------ Supplied data
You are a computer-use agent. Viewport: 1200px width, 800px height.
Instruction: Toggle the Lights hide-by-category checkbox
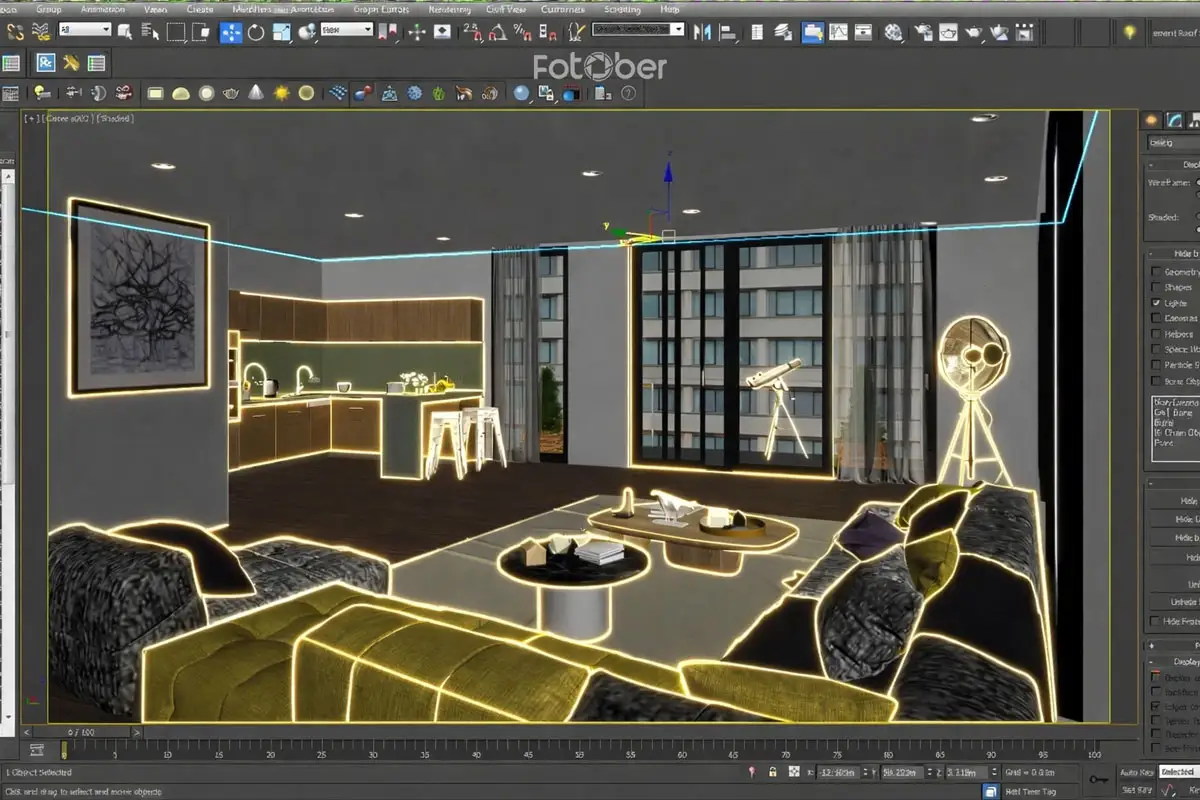[x=1157, y=302]
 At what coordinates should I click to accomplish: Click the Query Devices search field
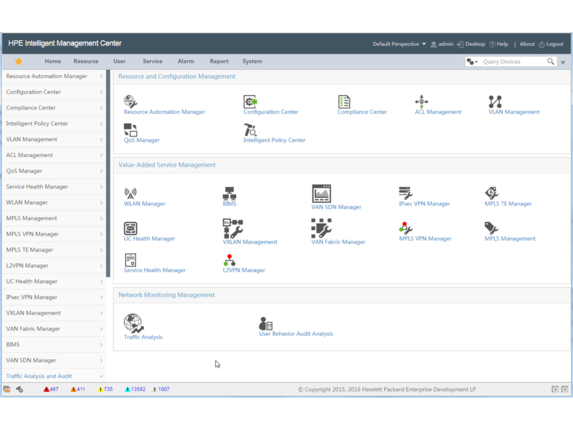(x=513, y=62)
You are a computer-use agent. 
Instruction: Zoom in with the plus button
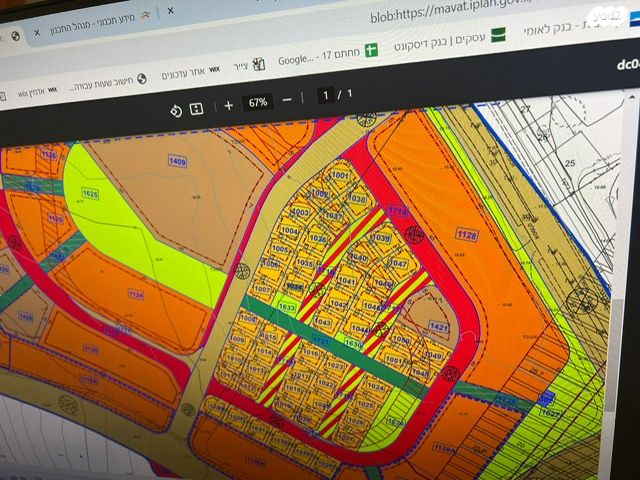[228, 105]
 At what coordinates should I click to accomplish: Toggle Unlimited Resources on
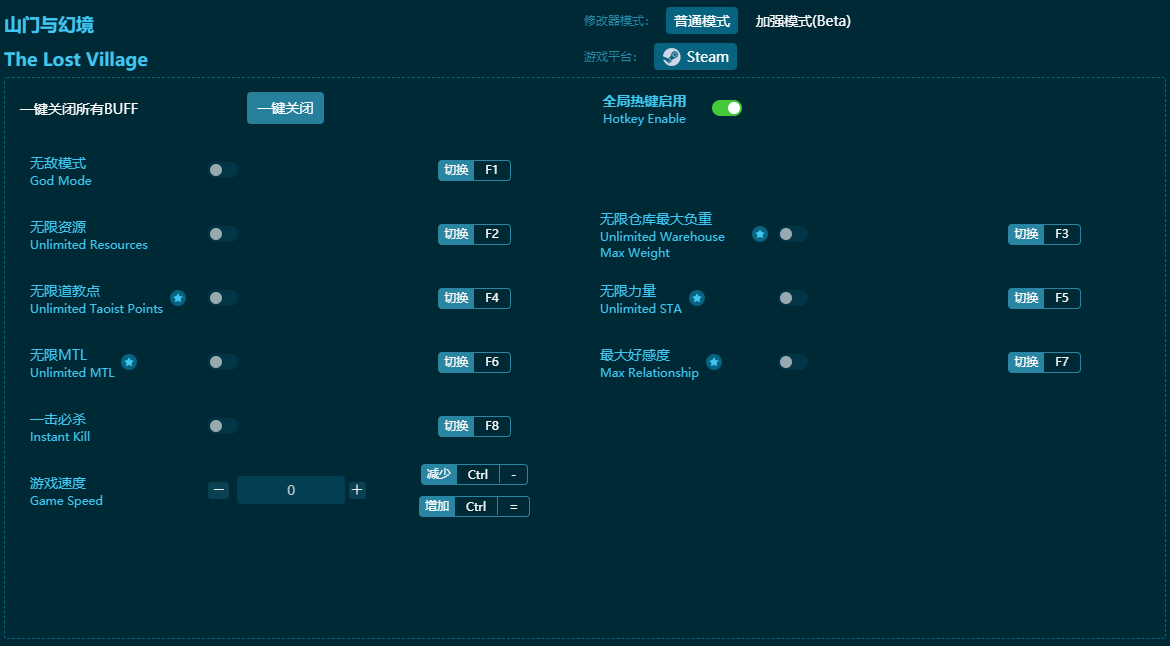223,234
------------
Problem statement: State the number of lines above that contain "computer". Write nothing besides it.

Solution below: 2